Miranda listened to all this as she counted up the night’s receipts. The Kickstart had closed half an hour ago, everyone had gone home, including the girls. Now it was just her, Gary and Leo, and Payne and Eldridge and Zane. Those three—sometimes Miranda thought of them as the Three Musketurds—were getting into the booze again. A good night would do that to them, prompt them to raid the bar’s fridge for free beers. And Payne had some coke, and was willing to share.

 

“We’re going out,” Gary said. “Get some fucking pizza. Anybody want some?”

 

The others said sure, yeah, bring back lots. Gary and Leo left.

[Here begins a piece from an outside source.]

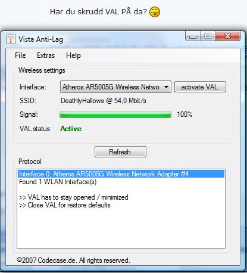Open the Extras menu
This screenshot has width=247, height=273.
tap(46, 55)
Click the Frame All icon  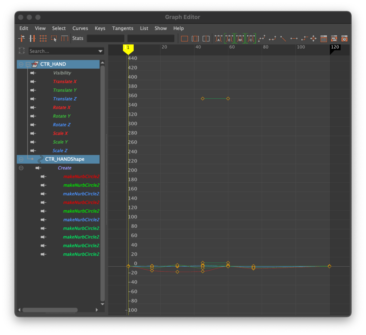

Miranda stayed at her desk, working.

 

She figured this would be the week. She was ready. She had enough put away. About half a mill. It seemed unbelievable, that she’d been able to skim off that much. But so much money went through that joint, and when you didn’t pay the legitimate bills, or paid just enough to keep the creditors off your back, and used the money you actually did have to pay invoices that you’d manufactured yourself, well, it all started to add up.

 

She’d already emptied out most of the accounts where she’d been squirreling away cash. She’d pulled together some fake identification. She’d come up with a new identity, for someone she’d decided to call Trixie.

 

Miranda was as ready as she’d ever be. She just had to pick her moment. To go when it felt right. Maybe just after a shift that was followed by a couple of days off. She’d have forty-eight hours’ lead time before Gary started to clue in to what was going on. By then she’d be far away, already be establishing her new life with her baby daughter. She’d change her hair color, do her makeup differently, whatever she could to distance herself from the woman known as Candace.

 

The guys were getting a bit rowdy. The hairs went up on the back of Miranda’s neck. Don’t let them try anything, she thought. Not now. Not when I’m so close to pulling this all off.

 

And then there was Payne Fletcher, standing right next to her, a beer in one hand. And touching her hair with the other.

 

She recoiled.

 

“Hey, come on,” said Payne. “I’m just being friendly.”

 

Yeah, said the others. You got something against being friendly? But Miranda told them to leave her alone. She was working. Payne didn’t move away. He put his beer down and placed both of his hands on Miranda’s head, tried to turn her toward him.

 

“Stop it!” she said. Still in the chair, she tried to pull away, but Payne, standing next to her, was pulling her face toward the zipper of his jeans.

 

“How about a lollipop?” he asked.

 

Miranda had sworn to herself that she would never let this happen again. It was this promise to herself that allowed her to keep coming to work at the Kickstart, to share space with the men who’d assaulted her a few months earlier. It was part of the plan.

 

But she knew, if she was to be certain that it would never happen again, she’d have to be ready. Which was why she now always carried the gun that Eldon had taught her to use. The one she swore she’d never carry. She didn’t like guns. Too dangerous to have on you, she’d thought.

 

But you had to adapt.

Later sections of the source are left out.